TASK DETAILS:
Begin at the line containing "Viewport: 390px width, 401px height." and restate it and each line after it exactly, up to and including the last line below. Leave pictures out.

===== RECORDS TO USE

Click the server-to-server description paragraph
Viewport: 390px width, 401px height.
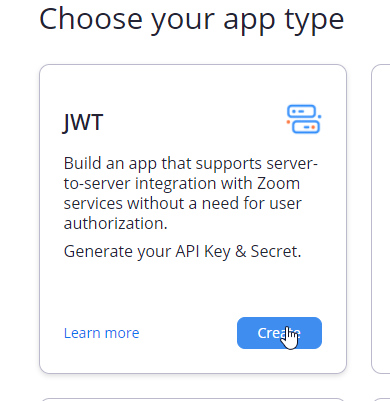[x=190, y=193]
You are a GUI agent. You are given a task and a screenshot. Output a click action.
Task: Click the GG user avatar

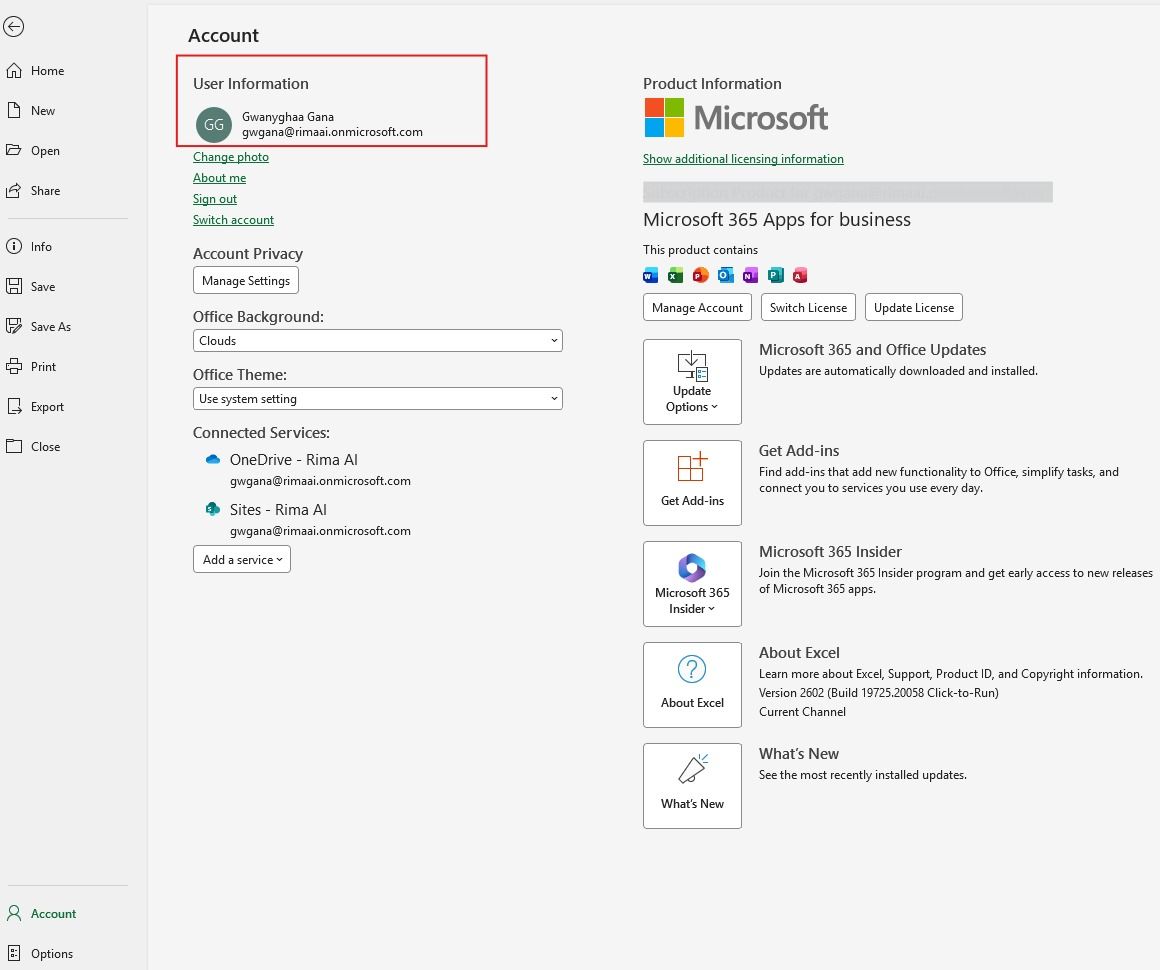point(213,124)
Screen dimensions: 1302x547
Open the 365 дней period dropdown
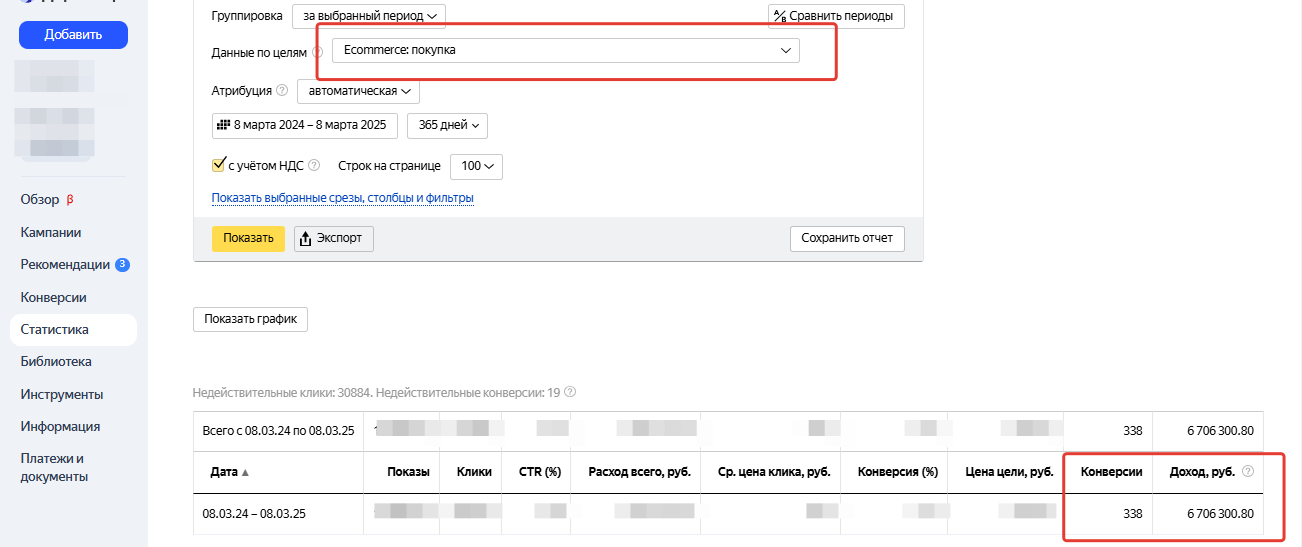447,126
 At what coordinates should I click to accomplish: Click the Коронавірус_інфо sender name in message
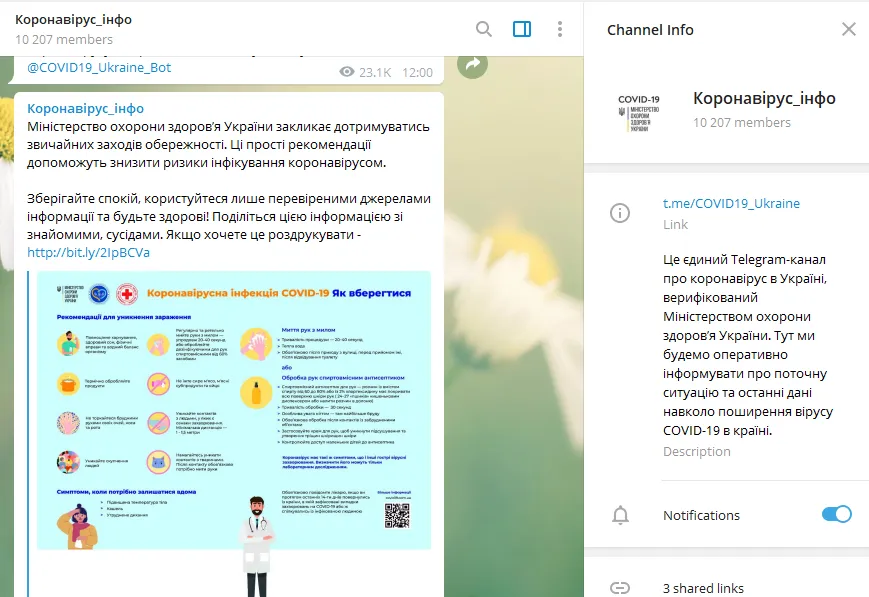[86, 108]
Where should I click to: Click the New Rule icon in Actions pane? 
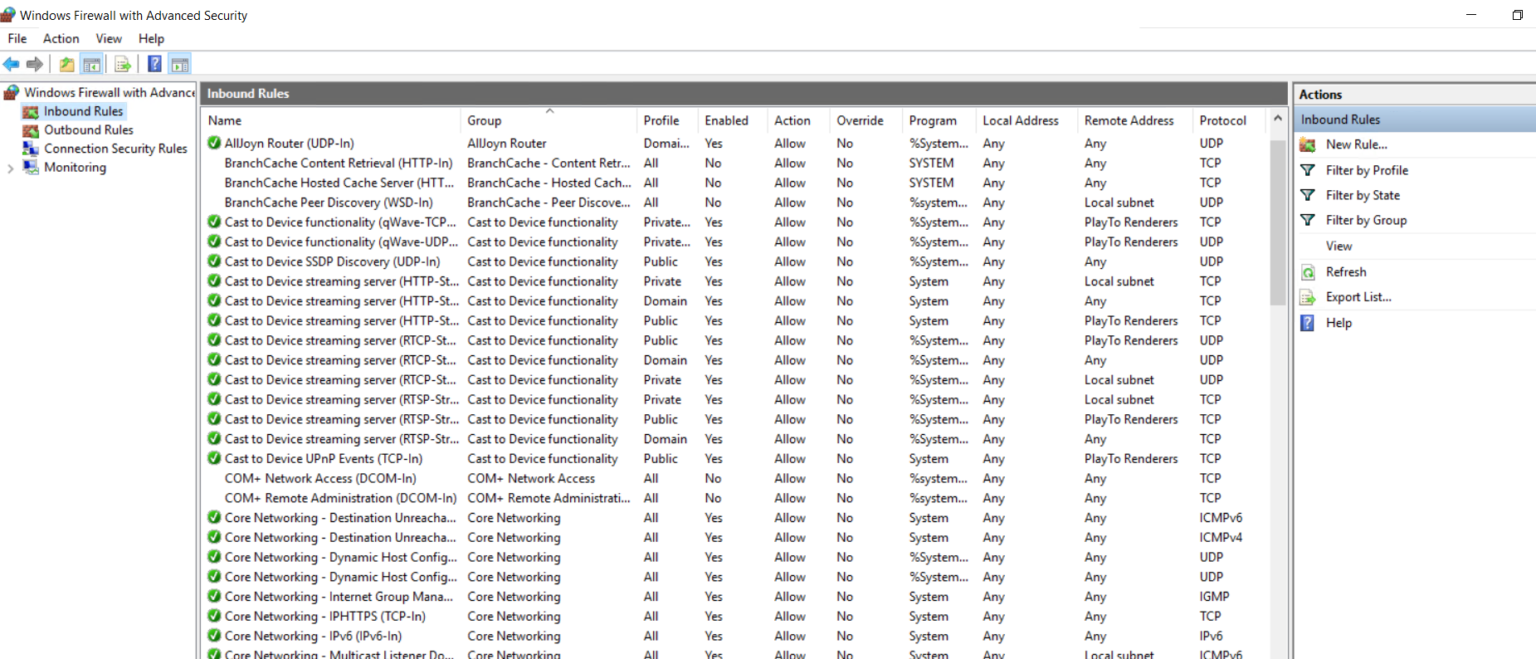click(1308, 144)
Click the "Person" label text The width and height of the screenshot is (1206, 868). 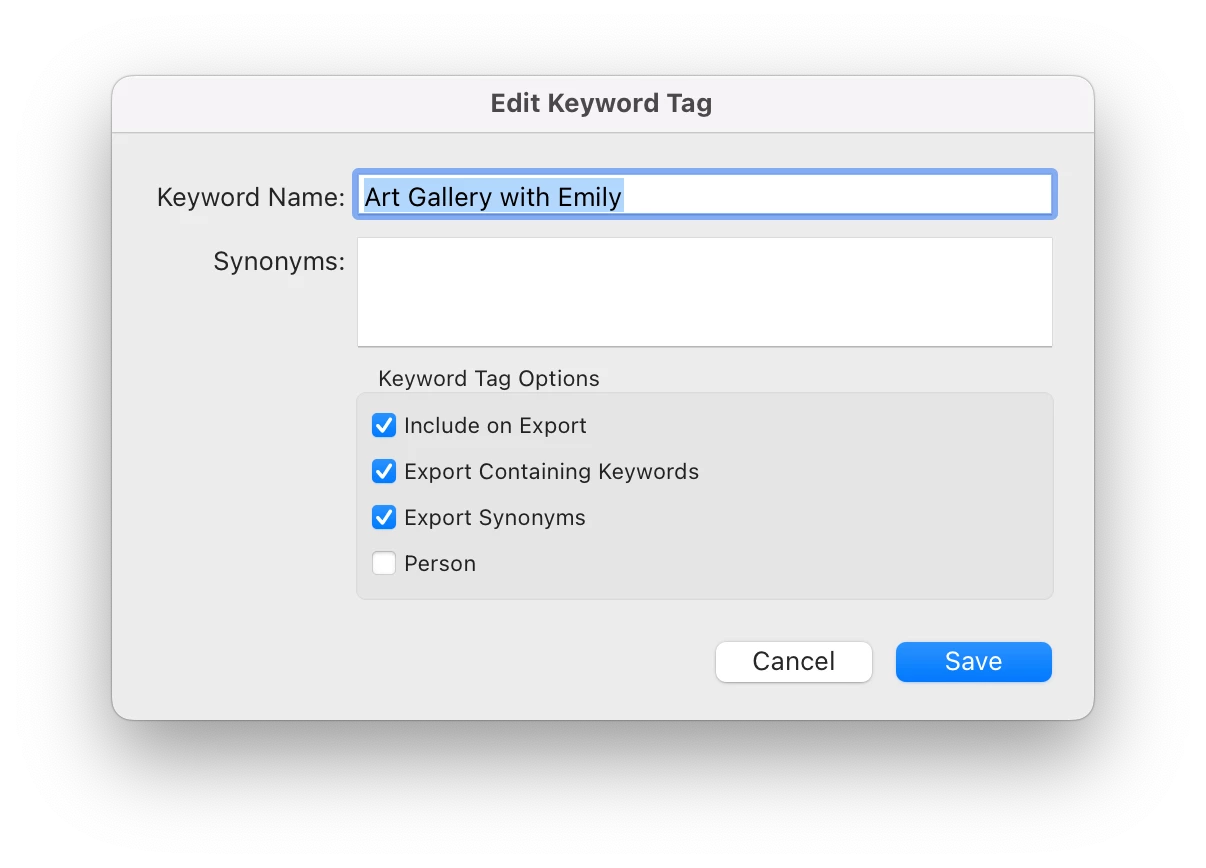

==========

SOLVED PROBLEM:
Viewport: 390px width, 401px height.
[x=190, y=193]
You are a GUI agent. You are given a task and a screenshot. Output a click action.
Task: Click the GG user avatar

point(213,124)
Screen dimensions: 1302x547
Open the 365 дней period dropdown
447,126
 At what coordinates should I click to accomplish: Click the Коронавірус_інфо sender name in message
[86, 108]
Where should I click to: Click the New Rule icon in Actions pane? 
click(1308, 144)
Click the "Person" label text The width and height of the screenshot is (1206, 868). 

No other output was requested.